[START OF Provided data]

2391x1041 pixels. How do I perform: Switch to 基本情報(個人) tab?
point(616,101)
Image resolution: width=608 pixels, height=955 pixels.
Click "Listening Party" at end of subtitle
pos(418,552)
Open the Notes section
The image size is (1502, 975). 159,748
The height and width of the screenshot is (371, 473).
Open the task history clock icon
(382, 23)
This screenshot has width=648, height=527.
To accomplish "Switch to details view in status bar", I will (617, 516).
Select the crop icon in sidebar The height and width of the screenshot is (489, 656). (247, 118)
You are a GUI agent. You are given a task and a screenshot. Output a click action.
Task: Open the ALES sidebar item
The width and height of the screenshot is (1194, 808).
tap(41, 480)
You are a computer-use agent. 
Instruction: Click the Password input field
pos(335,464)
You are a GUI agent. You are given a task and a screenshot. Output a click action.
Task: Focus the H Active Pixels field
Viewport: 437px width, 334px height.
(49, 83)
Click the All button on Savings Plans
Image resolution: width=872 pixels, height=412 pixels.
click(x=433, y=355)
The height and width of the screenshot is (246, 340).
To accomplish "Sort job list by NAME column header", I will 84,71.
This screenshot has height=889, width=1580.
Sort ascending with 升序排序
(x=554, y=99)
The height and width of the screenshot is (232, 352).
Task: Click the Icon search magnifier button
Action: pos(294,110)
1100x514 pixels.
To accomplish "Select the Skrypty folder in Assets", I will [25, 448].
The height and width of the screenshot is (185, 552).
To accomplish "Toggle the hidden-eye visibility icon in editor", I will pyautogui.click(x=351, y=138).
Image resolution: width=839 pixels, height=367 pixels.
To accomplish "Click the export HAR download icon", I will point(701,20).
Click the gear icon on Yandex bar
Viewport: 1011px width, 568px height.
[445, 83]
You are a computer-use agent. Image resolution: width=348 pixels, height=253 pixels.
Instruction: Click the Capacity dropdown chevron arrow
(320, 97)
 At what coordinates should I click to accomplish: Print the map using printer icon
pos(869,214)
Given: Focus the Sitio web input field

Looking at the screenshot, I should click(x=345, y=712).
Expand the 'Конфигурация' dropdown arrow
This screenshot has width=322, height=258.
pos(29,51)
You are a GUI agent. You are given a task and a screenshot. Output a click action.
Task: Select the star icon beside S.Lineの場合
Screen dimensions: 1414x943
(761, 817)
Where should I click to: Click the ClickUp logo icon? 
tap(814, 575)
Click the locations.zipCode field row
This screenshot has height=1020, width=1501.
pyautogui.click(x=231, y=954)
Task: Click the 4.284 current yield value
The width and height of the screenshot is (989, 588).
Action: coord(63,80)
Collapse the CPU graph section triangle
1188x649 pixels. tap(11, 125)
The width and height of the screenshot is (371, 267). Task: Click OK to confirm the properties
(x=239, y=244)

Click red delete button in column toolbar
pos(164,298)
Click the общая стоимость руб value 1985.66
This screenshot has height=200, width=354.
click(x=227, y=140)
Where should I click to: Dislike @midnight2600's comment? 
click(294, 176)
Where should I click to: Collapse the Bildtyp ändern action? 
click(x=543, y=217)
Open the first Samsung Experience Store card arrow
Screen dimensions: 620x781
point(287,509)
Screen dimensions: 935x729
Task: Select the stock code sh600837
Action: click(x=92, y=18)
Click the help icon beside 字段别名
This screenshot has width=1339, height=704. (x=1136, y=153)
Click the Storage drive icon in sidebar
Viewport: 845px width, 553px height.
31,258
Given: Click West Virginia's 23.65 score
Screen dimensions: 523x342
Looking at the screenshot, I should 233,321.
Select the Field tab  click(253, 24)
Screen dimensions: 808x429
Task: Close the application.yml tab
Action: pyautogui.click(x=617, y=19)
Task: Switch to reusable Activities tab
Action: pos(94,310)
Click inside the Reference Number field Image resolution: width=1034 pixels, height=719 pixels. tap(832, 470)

[END OF Provided data]

→ **Description of the task**:
Change every occurrence of "computer-use agent" in the entries to "desktop assistant", and leave all other text in the entries as it is.

→ **Result for this task**:
2391x1041 pixels. How do I perform: Switch to 基本情報(個人) tab?
point(616,101)
Image resolution: width=608 pixels, height=955 pixels.
Click "Listening Party" at end of subtitle
pos(418,552)
Open the Notes section
The image size is (1502, 975). 159,748
The height and width of the screenshot is (371, 473).
Open the task history clock icon
(382, 23)
This screenshot has width=648, height=527.
To accomplish "Switch to details view in status bar", I will (617, 516).
Select the crop icon in sidebar The height and width of the screenshot is (489, 656). (247, 118)
You are a GUI agent. You are given a task and a screenshot. Output a click action.
Task: Open the ALES sidebar item
The width and height of the screenshot is (1194, 808).
tap(41, 480)
You are a desktop assistant. 
Instruction: Click the Password input field
pos(335,464)
You are a GUI agent. You are given a task and a screenshot. Output a click action.
Task: Focus the H Active Pixels field
Viewport: 437px width, 334px height.
(49, 83)
Click the All button on Savings Plans
Image resolution: width=872 pixels, height=412 pixels.
click(x=433, y=355)
The height and width of the screenshot is (246, 340).
To accomplish "Sort job list by NAME column header", I will 84,71.
This screenshot has height=889, width=1580.
Sort ascending with 升序排序
(x=554, y=99)
The height and width of the screenshot is (232, 352).
Task: Click the Icon search magnifier button
Action: pos(294,110)
1100x514 pixels.
To accomplish "Select the Skrypty folder in Assets", I will [25, 448].
The height and width of the screenshot is (185, 552).
To accomplish "Toggle the hidden-eye visibility icon in editor", I will pyautogui.click(x=351, y=138).
Image resolution: width=839 pixels, height=367 pixels.
To accomplish "Click the export HAR download icon", I will point(701,20).
Click the gear icon on Yandex bar
Viewport: 1011px width, 568px height.
[445, 83]
You are a desktop assistant. Image resolution: width=348 pixels, height=253 pixels.
Instruction: Click the Capacity dropdown chevron arrow
(320, 97)
 At what coordinates should I click to accomplish: Print the map using printer icon
pos(869,214)
Given: Focus the Sitio web input field

Looking at the screenshot, I should click(x=345, y=712).
Expand the 'Конфигурация' dropdown arrow
This screenshot has width=322, height=258.
pos(29,51)
You are a GUI agent. You are given a task and a screenshot. Output a click action.
Task: Select the star icon beside S.Lineの場合
Screen dimensions: 1414x943
(761, 817)
Where should I click to: Click the ClickUp logo icon? 
tap(814, 575)
Click the locations.zipCode field row
This screenshot has height=1020, width=1501.
pyautogui.click(x=231, y=954)
Task: Click the 4.284 current yield value
The width and height of the screenshot is (989, 588).
Action: coord(63,80)
Collapse the CPU graph section triangle
1188x649 pixels. tap(11, 125)
The width and height of the screenshot is (371, 267). Task: Click OK to confirm the properties
(x=239, y=244)

Click red delete button in column toolbar
pos(164,298)
Click the общая стоимость руб value 1985.66
This screenshot has height=200, width=354.
click(x=227, y=140)
Where should I click to: Dislike @midnight2600's comment? 
click(294, 176)
Where should I click to: Collapse the Bildtyp ändern action? 
click(x=543, y=217)
Open the first Samsung Experience Store card arrow
Screen dimensions: 620x781
point(287,509)
Screen dimensions: 935x729
Task: Select the stock code sh600837
Action: click(x=92, y=18)
Click the help icon beside 字段别名
This screenshot has width=1339, height=704. (x=1136, y=153)
Click the Storage drive icon in sidebar
Viewport: 845px width, 553px height.
31,258
Given: Click West Virginia's 23.65 score
Screen dimensions: 523x342
Looking at the screenshot, I should 233,321.
Select the Field tab  click(253, 24)
Screen dimensions: 808x429
Task: Close the application.yml tab
Action: pyautogui.click(x=617, y=19)
Task: Switch to reusable Activities tab
Action: pos(94,310)
Click inside the Reference Number field Image resolution: width=1034 pixels, height=719 pixels. tap(832, 470)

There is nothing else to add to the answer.